Large-scale magnetic fields can explain the baryon asymmetry of the Universe

TL;DR

This paper proposes that large-scale helical magnetic fields in the early Universe can generate the observed baryon asymmetry through the chiral anomaly, aligning with blazar observations and providing new constraints on magnetic field strength.

Contribution

It demonstrates that primordial helical hypermagnetic fields can produce baryon asymmetry without beyond-standard-model physics, using numerical solutions of the Boltzmann equation and deriving new bounds.

Findings

Baryon asymmetry can be explained by primordial magnetic fields with negative helicity.

The model aligns with observed large-scale magnetic fields from blazar data.

A tighter upper bound on magnetic field strength is established to prevent overproduction.

Abstract

Helical hypermagnetic fields in the primordial Universe can produce the observed amount of baryon asymmetry through the chiral anomaly without any ingredients beyond the standard model of particle physics. While they generate no $B-L$ asymmetry, the generated baryon asymmetry survives the spharelon washout effect, because the generating process remains active until the electroweak phase transition.

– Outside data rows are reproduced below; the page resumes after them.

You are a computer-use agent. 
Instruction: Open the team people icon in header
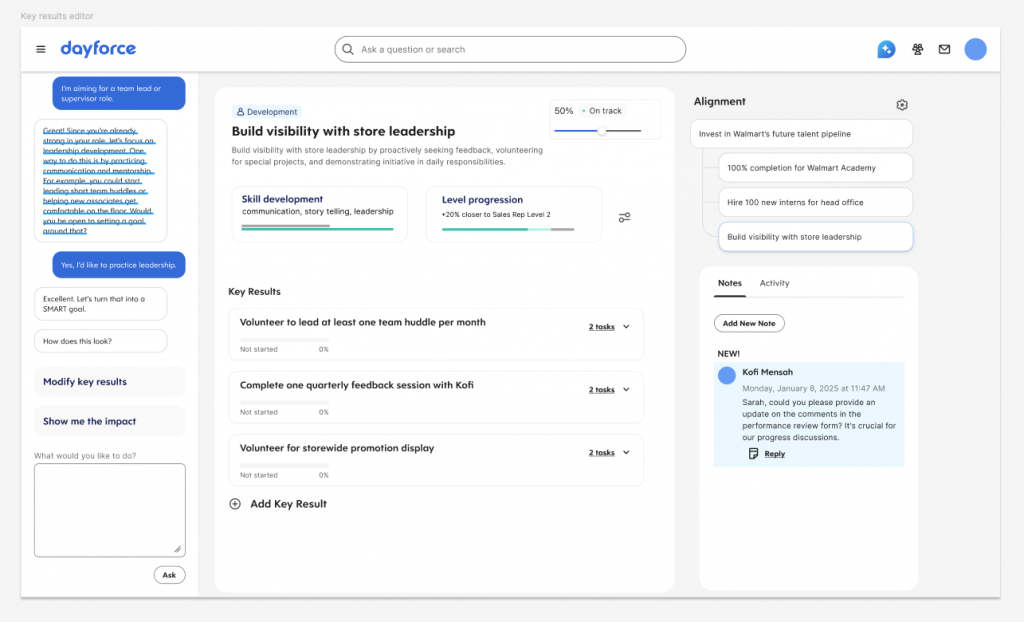918,49
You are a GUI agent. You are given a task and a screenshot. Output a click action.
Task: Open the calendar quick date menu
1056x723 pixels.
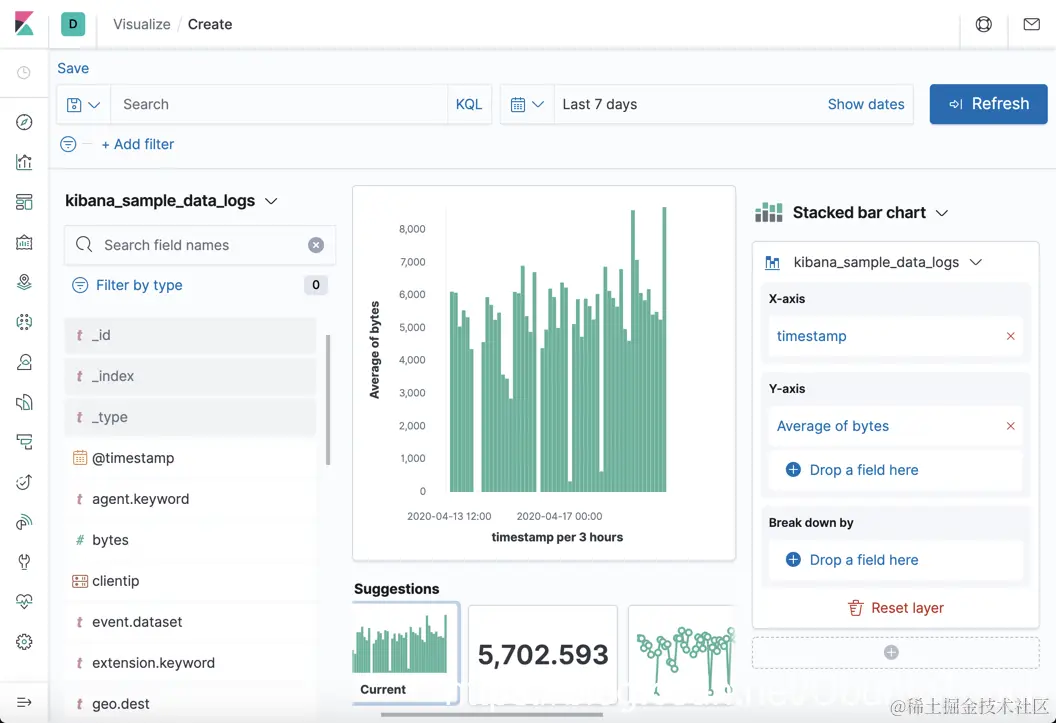point(527,104)
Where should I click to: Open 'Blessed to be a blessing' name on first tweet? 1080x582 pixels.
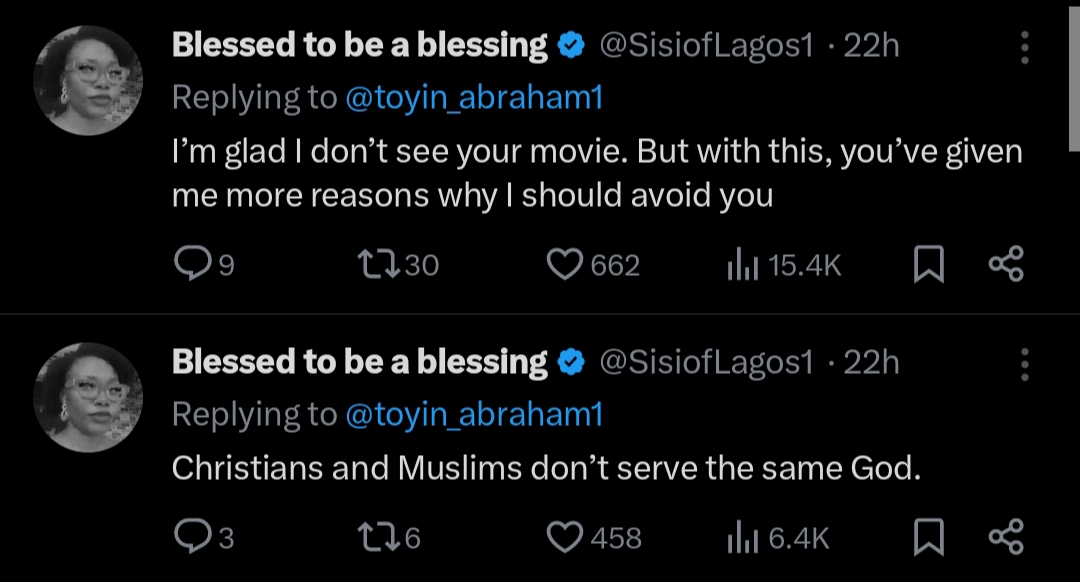[x=360, y=45]
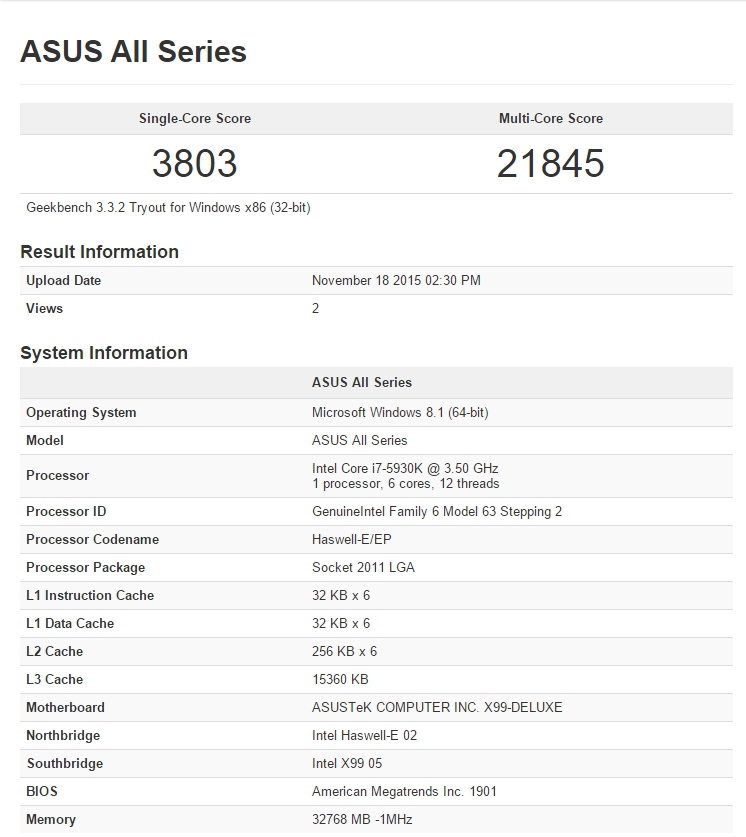Click the GenuineIntel Family 6 processor ID

[437, 512]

Solving the Boltzmann equation numerically and finding an attractor solution, we show that the baryon asymmetry of our Universe can be explained, if the present large-scale magnetic fields indicated by the blazar observations have a negative helicity and existed in the early Universe before the electroweak phase transition. We also derive the upper bound on the strength of the helical magnetic field, which is tighter than the cosmic microwave background constraint, to avoid the overproduction of baryon asymmetry.